- _EXTRACTED MATERIAL_:

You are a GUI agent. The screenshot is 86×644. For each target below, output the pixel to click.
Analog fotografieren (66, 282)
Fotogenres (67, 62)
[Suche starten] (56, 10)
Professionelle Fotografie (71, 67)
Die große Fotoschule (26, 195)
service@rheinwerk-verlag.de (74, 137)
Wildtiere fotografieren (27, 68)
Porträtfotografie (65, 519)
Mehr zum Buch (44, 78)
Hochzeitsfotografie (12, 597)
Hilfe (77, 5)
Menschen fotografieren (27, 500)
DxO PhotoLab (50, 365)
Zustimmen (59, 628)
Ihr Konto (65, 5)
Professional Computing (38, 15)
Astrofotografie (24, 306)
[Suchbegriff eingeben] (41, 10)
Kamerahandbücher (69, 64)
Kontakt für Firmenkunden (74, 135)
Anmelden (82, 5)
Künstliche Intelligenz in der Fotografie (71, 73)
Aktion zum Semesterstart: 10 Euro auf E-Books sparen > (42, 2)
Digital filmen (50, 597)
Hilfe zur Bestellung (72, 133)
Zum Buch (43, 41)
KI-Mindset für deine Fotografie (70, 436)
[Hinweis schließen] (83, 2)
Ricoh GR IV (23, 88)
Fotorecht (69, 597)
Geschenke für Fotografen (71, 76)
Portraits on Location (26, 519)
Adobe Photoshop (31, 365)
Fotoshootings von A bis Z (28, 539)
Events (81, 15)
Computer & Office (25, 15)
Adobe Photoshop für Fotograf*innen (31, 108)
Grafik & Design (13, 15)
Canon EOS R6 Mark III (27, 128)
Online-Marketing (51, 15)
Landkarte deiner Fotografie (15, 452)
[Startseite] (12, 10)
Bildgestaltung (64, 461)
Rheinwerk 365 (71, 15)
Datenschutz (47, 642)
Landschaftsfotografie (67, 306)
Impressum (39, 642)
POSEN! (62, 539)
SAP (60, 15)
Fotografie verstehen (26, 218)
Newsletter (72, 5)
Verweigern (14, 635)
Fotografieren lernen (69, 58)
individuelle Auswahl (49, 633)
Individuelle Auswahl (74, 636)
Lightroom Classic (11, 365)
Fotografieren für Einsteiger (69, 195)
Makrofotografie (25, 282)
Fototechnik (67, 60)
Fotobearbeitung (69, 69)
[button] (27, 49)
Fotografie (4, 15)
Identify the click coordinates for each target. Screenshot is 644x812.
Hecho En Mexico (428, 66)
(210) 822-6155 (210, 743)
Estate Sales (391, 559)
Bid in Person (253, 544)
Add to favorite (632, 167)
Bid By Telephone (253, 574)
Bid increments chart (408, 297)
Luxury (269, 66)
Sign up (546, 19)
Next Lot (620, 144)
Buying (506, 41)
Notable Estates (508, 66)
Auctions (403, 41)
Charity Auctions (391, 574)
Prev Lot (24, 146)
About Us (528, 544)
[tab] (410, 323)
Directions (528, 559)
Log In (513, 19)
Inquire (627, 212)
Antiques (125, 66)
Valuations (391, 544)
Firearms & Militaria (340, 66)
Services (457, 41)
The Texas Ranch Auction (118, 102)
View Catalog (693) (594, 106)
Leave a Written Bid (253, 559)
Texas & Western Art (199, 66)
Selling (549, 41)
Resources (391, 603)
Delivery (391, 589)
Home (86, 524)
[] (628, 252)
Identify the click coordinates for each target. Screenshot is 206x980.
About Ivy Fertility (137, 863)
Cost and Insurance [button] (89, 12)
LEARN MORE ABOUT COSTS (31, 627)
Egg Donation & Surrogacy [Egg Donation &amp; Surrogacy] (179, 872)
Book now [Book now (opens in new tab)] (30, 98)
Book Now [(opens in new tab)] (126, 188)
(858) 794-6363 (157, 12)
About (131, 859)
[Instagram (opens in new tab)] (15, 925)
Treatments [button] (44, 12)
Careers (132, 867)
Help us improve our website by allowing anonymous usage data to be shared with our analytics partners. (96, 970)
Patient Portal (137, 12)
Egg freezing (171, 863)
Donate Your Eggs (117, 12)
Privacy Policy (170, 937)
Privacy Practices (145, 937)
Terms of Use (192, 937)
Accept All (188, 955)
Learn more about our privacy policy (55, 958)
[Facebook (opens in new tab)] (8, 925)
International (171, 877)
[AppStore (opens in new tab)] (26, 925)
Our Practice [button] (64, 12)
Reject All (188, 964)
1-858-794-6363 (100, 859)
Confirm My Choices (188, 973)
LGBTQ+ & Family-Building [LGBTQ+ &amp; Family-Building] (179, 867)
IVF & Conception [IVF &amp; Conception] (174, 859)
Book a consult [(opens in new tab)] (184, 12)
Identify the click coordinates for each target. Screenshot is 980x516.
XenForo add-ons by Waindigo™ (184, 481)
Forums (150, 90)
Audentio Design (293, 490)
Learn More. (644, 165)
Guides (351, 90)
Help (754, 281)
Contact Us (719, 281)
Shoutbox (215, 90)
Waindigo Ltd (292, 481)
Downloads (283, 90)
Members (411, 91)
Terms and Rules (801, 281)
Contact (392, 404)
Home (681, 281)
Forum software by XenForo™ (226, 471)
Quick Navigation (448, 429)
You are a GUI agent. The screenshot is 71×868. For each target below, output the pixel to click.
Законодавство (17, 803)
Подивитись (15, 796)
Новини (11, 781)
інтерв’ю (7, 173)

- _DIRECTION_: Can you update the lines beginning at the one that has "Events (81, 15)" and stopping after the one that has "Bildgestaltung (64, 461)" by changing "Online-Marketing" to "Online-Werbung" and leaving everything else as it is?

- _SOLUTION FOR THIS PROBLEM_:
Events (81, 15)
Computer & Office (25, 15)
Adobe Photoshop für Fotograf*innen (31, 108)
Grafik & Design (13, 15)
Canon EOS R6 Mark III (27, 128)
Online-Werbung (51, 15)
Landkarte deiner Fotografie (15, 452)
[Startseite] (12, 10)
Bildgestaltung (64, 461)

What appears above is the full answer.